SNMP Poller¶

The SNMP Poller microservice discovers SNMP devices for the Discovery Service microservice and periodically polls the discovered devices for availability.

This microservice is part of the Discovery microservice pipeline. It uses a worker-coordinator design to balance workloads and allow for scaling. You deploy instances of this microservice and others in the same pipeline to separate clusters for each device zone. See Understanding the Discovery Pipeline in Unified Assurance Concepts for conceptual information.

You can enable redundancy for this microservice when you deploy it. See Configuring Microservice Redundancy for general information.

Autoscaling is supported but disabled by default for this microservice. You can optionally enable autoscaling when you deploy the microservice. See Configuring Autoscaling and SNMP Poller Autoscaling Configuration.

This microservice provides additional Prometheus monitoring metrics. See SNMP Poller Self-Monitoring Metrics.

SNMP Poller Prerequisites¶

Before deploying the microservice, confirm that the following prerequisites are met:

A microservice cluster is set up.

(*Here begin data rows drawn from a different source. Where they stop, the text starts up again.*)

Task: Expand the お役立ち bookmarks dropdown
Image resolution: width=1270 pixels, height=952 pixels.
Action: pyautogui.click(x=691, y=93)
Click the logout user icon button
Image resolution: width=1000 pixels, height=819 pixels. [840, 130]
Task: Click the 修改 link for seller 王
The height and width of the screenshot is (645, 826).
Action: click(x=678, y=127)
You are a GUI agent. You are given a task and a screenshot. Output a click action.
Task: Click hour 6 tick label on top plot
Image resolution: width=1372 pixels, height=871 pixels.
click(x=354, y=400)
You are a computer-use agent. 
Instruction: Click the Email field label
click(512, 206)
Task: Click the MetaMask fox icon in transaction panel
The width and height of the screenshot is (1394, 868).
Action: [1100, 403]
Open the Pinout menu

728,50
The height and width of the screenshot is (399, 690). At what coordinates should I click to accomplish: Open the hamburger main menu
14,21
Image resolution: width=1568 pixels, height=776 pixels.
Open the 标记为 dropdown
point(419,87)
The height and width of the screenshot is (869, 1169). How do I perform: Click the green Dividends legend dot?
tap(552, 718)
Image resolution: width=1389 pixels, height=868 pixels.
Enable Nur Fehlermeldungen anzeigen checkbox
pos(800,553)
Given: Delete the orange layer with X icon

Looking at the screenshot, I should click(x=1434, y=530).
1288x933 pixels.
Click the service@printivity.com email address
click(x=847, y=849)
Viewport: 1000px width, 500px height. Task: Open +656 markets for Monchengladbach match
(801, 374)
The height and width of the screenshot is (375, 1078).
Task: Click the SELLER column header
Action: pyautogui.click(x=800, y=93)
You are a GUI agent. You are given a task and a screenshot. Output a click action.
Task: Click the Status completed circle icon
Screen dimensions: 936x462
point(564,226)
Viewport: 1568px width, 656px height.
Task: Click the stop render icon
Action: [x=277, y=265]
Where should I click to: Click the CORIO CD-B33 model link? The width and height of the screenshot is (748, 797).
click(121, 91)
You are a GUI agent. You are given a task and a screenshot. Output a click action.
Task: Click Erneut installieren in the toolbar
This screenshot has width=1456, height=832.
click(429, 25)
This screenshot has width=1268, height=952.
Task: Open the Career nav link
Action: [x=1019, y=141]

See Microservice Cluster Setup.
The following microservices are deployed:
- Pulsar
- Discovery Service

Deploying SNMP Poller¶

To deploy the microservice, run the following commands:

su - assure1
export NAMESPACE=<namespace>
export WEBFQDN=<WebFQDN> 
a1helm install <microservice-release-name> assure1/snmp-poller -n $NAMESPACE --set global.imageRegistry=$WEBFQDN

In the commands:

<namespace> is the namespace where you are deploying the microservice. The default namespace is a1-zone1-pri, but you can change the zone number and, when deploying to a redundant cluster, change pri to sec.
<WebFQDN> is the fully-qualified domain name of the primary presentation server for the cluster.
<microservice-release-name> is the name to use for the microservice instance. Oracle recommends using the microservice name (snmp-poller) unless you are deploying multiple instances of the microservice to the same cluster.

You can also use the Unified Assurance UI to deploy microservices. See Deploying a Microservice by Using the UI for more information.

Changing SNMP Poller Configuration Parameters¶

When running the install command, you can optionally change default configuration parameter values by including them in the command with additional --set arguments. You can add as many additional --set arguments as you need.

For example:

Set a global parameter described in Default Global SNMP Poller Configuration by adding --set configData.<parameter_name>=<parameter_value>. For example, --set configData.LOG_LEVEL=DEBUG.
Set a coordinator-specific or worker-specific parameter by prefixing configData in the argument with coordinator or worker. For example, --set coordinator.configData.LOG_LEVEL=DEBUG. This overrides the global parameter.
Enable redundancy for the microservice by adding --set redundancy=enabled.
Enable client-side (worker) or server-side (coordinator) keep-alive checks by adding --set configData.GRPC_CLIENT_KEEPALIVE=true or --set configData.GRPC_SERVER_KEEPALIVE=true. See About Keep-Alive Configurations.
Enable autoscaling for the microservice and set the maximum replica count to an appropriate value for your environment by adding --set autoscaling.enabled=true --set autoscaling.maxReplicaCount=<N>. See SNMP Autoscaling Configuration for information about choosing an appropriate value for <N>.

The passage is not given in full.